Dijsselbloem: onderwijs luistert niet
Een getergde Dijsselbloem bijt van zich af door de onderwijsraden (met name mbo en hbo) met pseudo-ministeries te vergelijken. Waarom die bijtende toon van de man die met zijn rapport op veel begrip mocht rekenen, ook al waren de conclusies uiteindelijk meer een politiek statement dan ontleend aan wetenschappelijk verantwoord onderzoek.
De HBO Raad laat in een Green paper weten dat discussie over mogelijk noodzakelijke aanpassingen in het onderwijs gevoelig ligt: het rapport Dijsselbloem werkt verlammend als het gaat om het HAVO-profiel C&M en de ‘vroege selectie’.
Niets is minder waar volgens Dijsselbloem.
“In mijn waarneming gaan vooral de vernieuwingen in het mbo en het hbo heel snel door”, zegt Dijsselbloem. Het probleem zit volgens het Kamerlid vooral bij de onderwijsraden, die hij bestempelt als ‘pseudo-ministeries’. “De onderwijsraden hebben heel veel macht, terwijl ze maar beperkt verantwoording hoeven af te leggen”, zegt Dijsselbloem vrijdag in De Pers.
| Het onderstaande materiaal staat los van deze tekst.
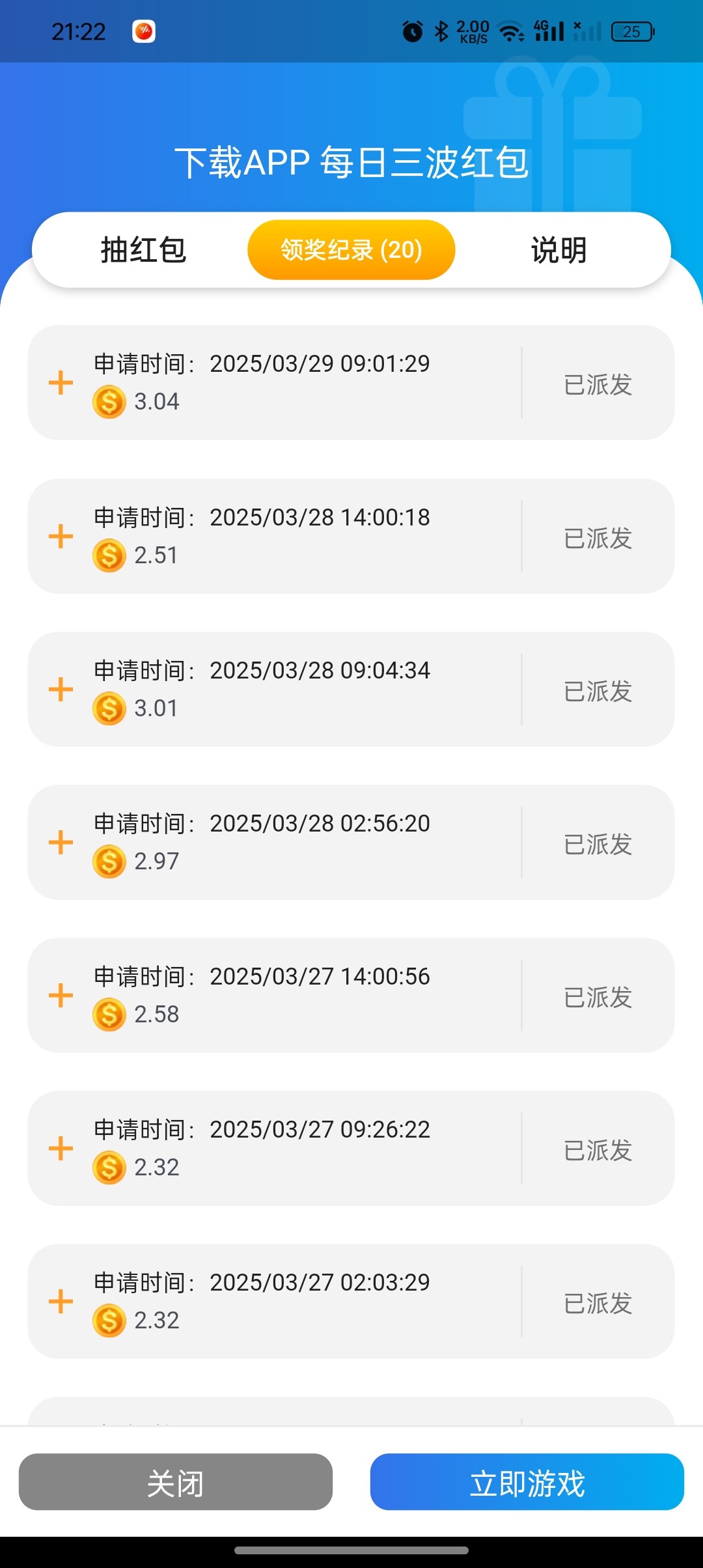
Task: Expand the record from 2025/03/28 14:00:18
Action: (x=61, y=537)

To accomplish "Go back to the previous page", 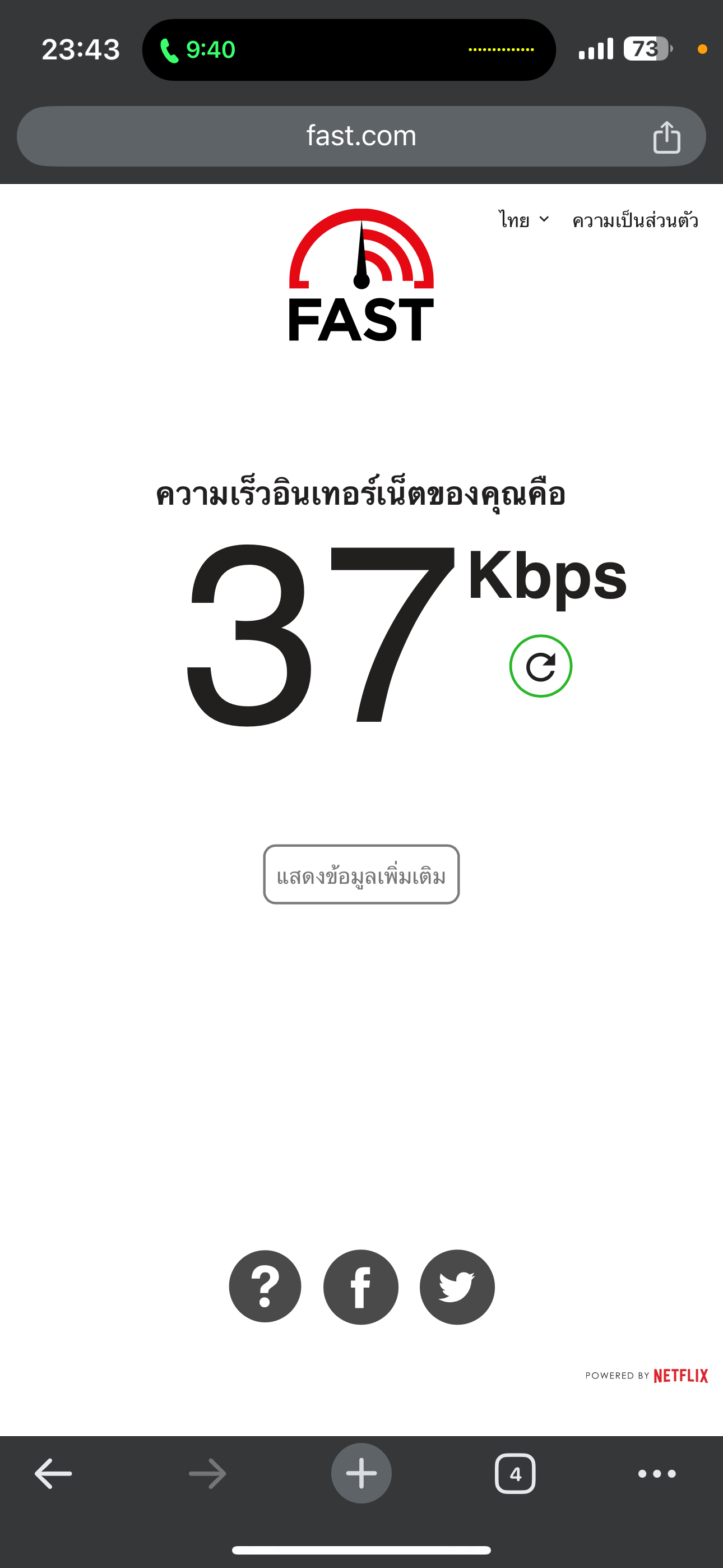I will tap(54, 1474).
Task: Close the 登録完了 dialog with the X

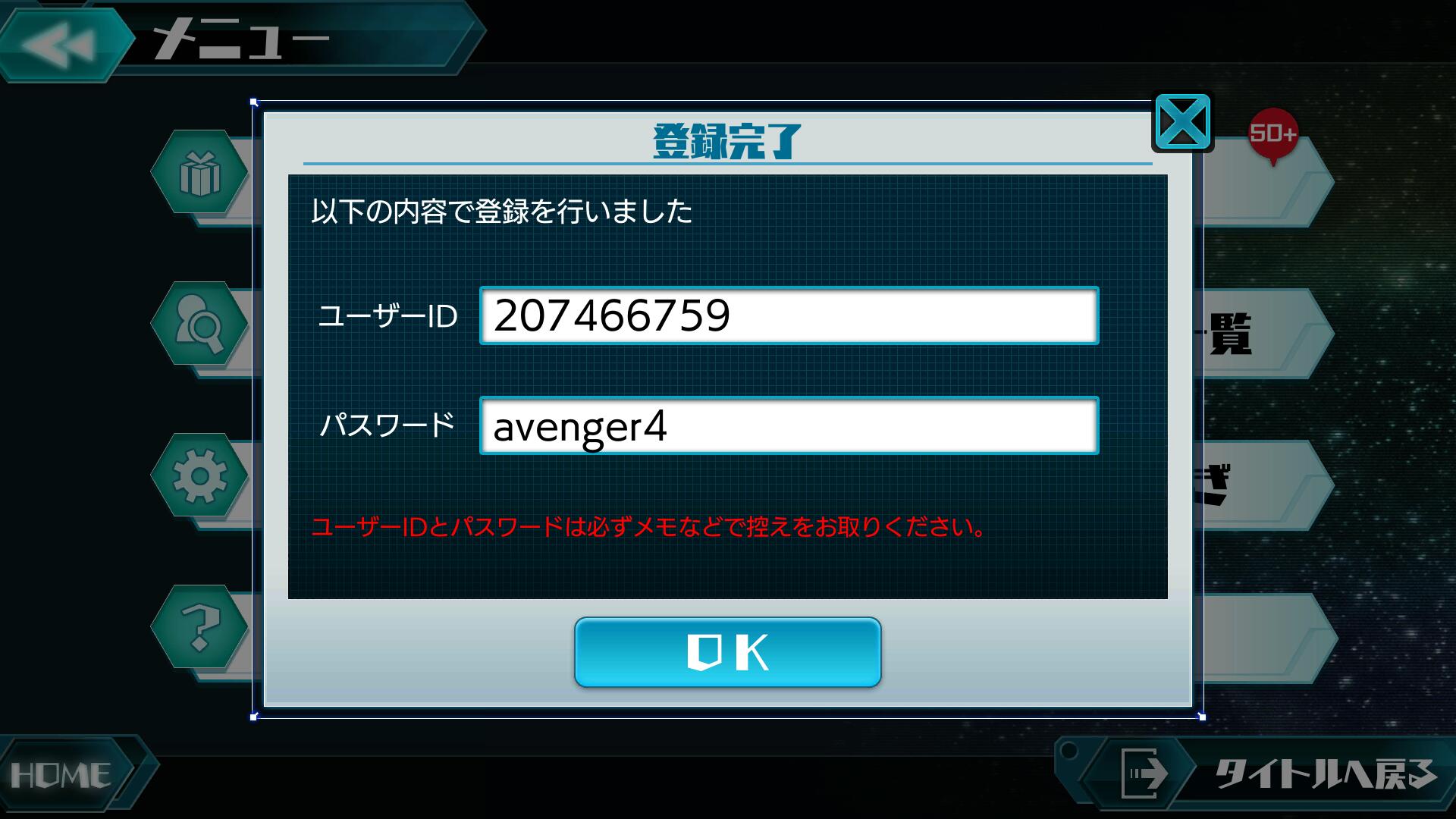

Dijsselbloems ‘analyse’ is een ongenuanceerde uitbarsting. Zonder commissie en onderliggende rapporten schiet hij de plankaardig mis
Het onderzoek van zijn commissie had om te beginnen in het geheel geen betrekking op de onderwijsvernieuwing in het mbo. Dijsselbloem wordt, als het goed is, hoofdzakelijk geïnformeerd door een staatssecretaris, mevr. Van Bijsterveldt, die na haar aantreden de touwtjes strak in handen heeft genomen. Hij zou dus beter moeten weten.
Om de verlammende werking van de voortdurende ‘strijd’ tussen MBO Raad en procesmanagement op te heffen heeft zij in 2007 de regie naar zich toe getrokken. Tevens heeft ze op grond van gedegen onderzoek het procesmanagement opnieuw in de steigers gezet aan de hand van een heldere opdracht en duidelijk mandaat. Tevens heeft ze besloten de uiterste datum van invoering uit te stellen naar 1 augustus 2010. Een kleine maar veelzeggende greep.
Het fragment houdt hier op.